Originally developed by former Whitehead postdoctoral researcher Ton Schumacher, the target-seeking technology exploits the normal immune-reaction process. At the start of that process, cells continually chop up intracellular proteins into tiny peptide chunks. These fragments are shuttled to the cell surface, where major histocompatibility complex (MHC) proteins present them to roving T cells, which abound in enormous variety.

The T cells sift through the shredded proteins on the cell surface, looking for foreign invaders (the epitopes). Each T cell can bind only to one particular peptide-MHC combination. When T cells find and bind complexes that hold epitopes, they trigger the immune system's killing machinery.

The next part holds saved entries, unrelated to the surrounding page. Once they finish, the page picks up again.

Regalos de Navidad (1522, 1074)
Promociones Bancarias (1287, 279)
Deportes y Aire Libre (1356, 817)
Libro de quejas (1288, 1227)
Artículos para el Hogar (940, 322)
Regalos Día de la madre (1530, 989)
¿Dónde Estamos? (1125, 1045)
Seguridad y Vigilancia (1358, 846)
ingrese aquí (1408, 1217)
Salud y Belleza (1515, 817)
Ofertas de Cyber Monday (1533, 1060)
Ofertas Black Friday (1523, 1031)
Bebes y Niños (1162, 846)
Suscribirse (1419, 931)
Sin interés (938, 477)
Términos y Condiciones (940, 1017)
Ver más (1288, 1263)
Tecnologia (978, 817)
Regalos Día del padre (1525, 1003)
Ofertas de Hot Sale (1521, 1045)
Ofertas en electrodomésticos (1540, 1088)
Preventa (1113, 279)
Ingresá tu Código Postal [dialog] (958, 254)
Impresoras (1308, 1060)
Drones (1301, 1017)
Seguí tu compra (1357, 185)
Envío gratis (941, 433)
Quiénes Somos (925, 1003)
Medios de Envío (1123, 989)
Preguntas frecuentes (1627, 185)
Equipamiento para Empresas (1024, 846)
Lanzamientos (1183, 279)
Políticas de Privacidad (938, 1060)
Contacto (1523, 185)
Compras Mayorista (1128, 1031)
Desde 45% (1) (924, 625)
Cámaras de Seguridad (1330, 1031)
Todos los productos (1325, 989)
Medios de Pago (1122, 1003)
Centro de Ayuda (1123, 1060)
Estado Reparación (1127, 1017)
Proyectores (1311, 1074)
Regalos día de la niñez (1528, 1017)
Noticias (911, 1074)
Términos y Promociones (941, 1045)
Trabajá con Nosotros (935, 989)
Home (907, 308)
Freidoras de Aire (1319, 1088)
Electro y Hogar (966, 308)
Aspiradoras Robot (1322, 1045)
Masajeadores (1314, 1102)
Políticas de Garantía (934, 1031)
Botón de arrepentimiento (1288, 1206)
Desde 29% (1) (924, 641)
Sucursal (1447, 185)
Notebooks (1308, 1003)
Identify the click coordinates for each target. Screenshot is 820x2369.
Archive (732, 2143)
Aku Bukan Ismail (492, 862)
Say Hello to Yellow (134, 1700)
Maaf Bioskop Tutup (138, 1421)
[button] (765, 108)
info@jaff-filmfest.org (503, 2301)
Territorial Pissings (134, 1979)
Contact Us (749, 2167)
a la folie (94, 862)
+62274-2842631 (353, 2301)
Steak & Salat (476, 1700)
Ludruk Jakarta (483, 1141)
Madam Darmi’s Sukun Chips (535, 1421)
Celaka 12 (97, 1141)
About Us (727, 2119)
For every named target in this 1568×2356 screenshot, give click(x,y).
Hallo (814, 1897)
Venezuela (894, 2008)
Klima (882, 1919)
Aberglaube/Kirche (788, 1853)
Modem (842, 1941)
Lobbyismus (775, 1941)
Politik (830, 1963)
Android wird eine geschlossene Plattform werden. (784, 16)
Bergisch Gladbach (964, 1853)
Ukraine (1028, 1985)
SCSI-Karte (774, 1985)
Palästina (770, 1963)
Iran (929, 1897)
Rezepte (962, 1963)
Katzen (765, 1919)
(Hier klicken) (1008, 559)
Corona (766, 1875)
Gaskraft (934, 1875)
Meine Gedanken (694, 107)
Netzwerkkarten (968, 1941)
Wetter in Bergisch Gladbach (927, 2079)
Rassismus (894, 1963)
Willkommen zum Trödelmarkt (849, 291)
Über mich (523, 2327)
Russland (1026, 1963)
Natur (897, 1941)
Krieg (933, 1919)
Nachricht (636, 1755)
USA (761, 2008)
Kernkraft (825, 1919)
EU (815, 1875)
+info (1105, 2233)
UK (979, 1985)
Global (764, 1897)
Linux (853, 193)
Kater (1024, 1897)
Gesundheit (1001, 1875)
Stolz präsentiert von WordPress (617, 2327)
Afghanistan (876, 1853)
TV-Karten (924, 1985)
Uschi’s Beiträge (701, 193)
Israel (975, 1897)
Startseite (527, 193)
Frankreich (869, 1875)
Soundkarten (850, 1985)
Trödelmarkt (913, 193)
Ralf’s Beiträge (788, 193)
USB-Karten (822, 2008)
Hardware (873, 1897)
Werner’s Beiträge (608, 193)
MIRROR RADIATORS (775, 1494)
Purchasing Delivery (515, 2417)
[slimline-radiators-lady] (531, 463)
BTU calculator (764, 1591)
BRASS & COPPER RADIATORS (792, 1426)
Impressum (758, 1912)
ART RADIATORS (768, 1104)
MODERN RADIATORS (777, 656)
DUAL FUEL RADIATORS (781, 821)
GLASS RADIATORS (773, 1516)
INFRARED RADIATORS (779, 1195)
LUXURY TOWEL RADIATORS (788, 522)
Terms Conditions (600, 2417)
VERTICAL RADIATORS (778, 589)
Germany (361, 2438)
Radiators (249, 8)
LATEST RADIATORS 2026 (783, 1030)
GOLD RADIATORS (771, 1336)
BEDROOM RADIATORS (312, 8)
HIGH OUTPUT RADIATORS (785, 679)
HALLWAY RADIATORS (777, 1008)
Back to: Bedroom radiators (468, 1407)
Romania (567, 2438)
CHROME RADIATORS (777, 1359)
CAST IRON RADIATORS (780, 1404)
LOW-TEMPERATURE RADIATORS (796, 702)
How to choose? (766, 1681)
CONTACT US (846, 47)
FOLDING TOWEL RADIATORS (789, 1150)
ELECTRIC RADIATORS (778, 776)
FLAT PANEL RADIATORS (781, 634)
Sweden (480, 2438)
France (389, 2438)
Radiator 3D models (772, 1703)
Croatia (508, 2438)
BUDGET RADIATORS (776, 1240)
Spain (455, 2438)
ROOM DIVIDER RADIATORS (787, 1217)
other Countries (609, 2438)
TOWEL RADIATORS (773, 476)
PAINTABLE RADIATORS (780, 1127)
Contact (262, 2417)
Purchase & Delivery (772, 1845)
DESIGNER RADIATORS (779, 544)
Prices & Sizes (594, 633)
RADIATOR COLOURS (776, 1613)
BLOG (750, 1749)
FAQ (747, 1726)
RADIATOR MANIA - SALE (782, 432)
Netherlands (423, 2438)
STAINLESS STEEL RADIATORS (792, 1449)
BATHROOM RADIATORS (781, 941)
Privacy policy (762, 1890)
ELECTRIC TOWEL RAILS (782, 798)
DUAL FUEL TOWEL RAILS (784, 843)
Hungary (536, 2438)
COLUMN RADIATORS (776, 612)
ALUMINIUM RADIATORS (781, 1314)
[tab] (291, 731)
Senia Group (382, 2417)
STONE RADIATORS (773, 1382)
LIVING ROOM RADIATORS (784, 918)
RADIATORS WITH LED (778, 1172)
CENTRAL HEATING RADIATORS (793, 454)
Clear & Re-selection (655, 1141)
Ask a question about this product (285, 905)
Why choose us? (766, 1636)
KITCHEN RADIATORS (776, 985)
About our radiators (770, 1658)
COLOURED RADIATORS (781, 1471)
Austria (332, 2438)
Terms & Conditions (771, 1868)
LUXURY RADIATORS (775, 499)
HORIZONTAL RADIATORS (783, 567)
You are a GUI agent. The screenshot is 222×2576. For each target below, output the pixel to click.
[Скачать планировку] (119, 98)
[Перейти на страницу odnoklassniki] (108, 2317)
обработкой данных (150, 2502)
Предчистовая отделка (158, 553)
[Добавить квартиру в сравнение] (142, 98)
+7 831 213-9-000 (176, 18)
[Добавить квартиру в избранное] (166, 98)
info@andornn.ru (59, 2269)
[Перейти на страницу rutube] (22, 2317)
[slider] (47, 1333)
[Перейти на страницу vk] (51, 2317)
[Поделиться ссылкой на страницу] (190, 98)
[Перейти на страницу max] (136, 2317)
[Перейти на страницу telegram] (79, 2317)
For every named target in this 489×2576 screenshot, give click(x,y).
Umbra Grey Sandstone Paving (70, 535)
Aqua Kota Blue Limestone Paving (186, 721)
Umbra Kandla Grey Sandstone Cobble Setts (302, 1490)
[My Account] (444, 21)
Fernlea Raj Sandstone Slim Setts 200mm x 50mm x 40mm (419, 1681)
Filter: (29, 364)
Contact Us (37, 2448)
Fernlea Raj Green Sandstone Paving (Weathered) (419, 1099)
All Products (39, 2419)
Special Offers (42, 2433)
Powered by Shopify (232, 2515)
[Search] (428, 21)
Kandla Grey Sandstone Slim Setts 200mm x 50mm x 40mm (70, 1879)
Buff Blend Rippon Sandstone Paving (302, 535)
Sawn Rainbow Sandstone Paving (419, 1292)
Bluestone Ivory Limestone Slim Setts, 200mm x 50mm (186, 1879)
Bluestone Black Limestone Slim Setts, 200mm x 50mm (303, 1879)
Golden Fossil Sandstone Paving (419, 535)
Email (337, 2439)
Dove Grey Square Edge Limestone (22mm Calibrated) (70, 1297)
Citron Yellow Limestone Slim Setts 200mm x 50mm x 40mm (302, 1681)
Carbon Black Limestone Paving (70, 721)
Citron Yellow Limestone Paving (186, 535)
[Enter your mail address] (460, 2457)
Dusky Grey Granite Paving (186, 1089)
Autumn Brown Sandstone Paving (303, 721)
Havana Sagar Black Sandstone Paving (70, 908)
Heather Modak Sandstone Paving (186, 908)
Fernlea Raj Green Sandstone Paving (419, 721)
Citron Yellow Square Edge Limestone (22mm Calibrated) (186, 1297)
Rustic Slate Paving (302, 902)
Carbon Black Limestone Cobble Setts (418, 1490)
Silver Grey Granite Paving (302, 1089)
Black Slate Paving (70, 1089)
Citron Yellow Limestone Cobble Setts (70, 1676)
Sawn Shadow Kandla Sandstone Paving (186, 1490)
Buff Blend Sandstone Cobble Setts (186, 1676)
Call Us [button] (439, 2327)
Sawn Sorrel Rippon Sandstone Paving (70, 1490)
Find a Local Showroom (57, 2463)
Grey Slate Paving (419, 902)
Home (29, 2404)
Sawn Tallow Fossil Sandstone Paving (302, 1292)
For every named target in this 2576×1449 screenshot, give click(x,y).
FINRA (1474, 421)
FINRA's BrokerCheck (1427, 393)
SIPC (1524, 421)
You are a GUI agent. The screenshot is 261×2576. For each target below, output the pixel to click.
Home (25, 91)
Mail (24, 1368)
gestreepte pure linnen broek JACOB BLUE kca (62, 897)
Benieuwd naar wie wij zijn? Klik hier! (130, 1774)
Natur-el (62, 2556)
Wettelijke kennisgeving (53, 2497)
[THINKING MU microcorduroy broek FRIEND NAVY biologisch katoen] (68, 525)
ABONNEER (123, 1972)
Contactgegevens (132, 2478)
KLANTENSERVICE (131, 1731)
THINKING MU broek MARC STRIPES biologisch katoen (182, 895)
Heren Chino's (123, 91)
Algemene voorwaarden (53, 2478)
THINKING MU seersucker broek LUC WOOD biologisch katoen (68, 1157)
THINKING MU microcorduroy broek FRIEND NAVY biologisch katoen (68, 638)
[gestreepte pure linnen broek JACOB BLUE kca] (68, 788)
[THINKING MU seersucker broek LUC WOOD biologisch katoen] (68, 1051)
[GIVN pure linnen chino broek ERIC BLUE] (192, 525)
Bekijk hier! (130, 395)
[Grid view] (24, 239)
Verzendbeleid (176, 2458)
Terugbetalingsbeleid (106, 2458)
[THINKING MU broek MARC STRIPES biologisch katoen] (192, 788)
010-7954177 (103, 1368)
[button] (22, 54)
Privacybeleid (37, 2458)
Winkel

The targeting technology, explains Ploegh, "uses these MHC molecules as bait to fish for T cells."

Previously, genomic knowledge about the pathogen had allowed researchers to predict a large set of its most likely epitopes. The scientists in the Ploegh lab took this information and synthesized MHC molecules that each incorporated one kind of epitope from the pathogen. These MHC molecules then could be screened in high volume against T cells from mice infected with the pathogen, to identify the epitopes playing dominant roles.

This approach can cut through the bewildering avalanche of immune responses to focus on the key mechanisms. "With this knowledge, it will be possible to approach vaccine strategies in a much more informed manner," says Ploegh.